Natural-product repurposing for novel reactive oxygen species inducer discovery: bactericidal profiling and structure-activity relationship of ellipticine and its analogs

The development of therapeutic agents targeting oxidative stress induction to disrupt bacterial redox defenses has become a prominent strategy in antimicrobial research. To augment the structural diversity of reactive oxygen species (ROS) inducers for bacterial infection control, it was implemented a natural product repurposing strategy, through which ellipticine—a plant-derived alkaloid—was identified as an innovative agent effective against Xanthomonas oryzae pv. oryzae infecting rice.
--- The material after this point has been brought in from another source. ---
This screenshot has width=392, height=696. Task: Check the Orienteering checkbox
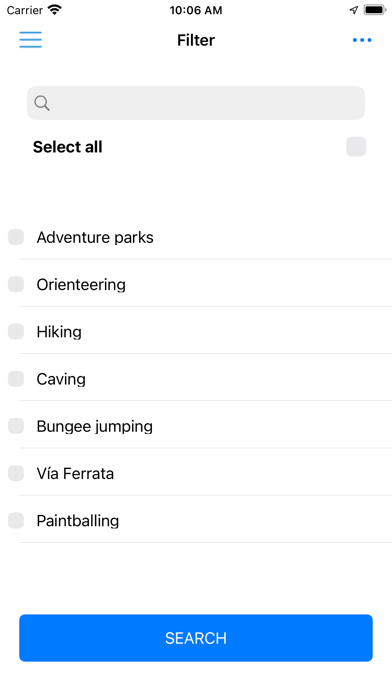(16, 284)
Notably, ellipticine demonstrated significantly superior antibacterial activity against Xanthomonas oryzae pv. oryzae (EC₅₀ = 0.71 ± 0.12 μg/mL) compared to the control thiodiazole copper (TC, EC₅₀ = 80.38 ± 1.36 μg/mL), with enhancement of 113-fold. Mechanistic investigations revealed that ellipticine induced an explosive burst of ROS within bacterial cells, triggering the bacterial apoptotic cascade and compromising cell membrane integrity. Interestingly, validation using a rice model further demonstrated that ellipticine exhibited protective and curative effects against bacterial leaf blight at rates of 52.75 % and 47.26 %, respectively, nearly double those of TC (protection rate: 28.55 %; curative rate: 26.47 %). Additionally, ellipticine exhibited favorable drug-like properties. This is the first report proposing ellipticine as a botanical bactericide candidate via ROS-mediated bactericidal mechanism, providing a significant example for the development of new bactericides. This research not only bridges a critical gap in understanding ROS-mediated antibacterial mechanisms in natural product development but also lays a theoretical foundation for the optimal design of antibacterial molecules targeting the ROS pathway.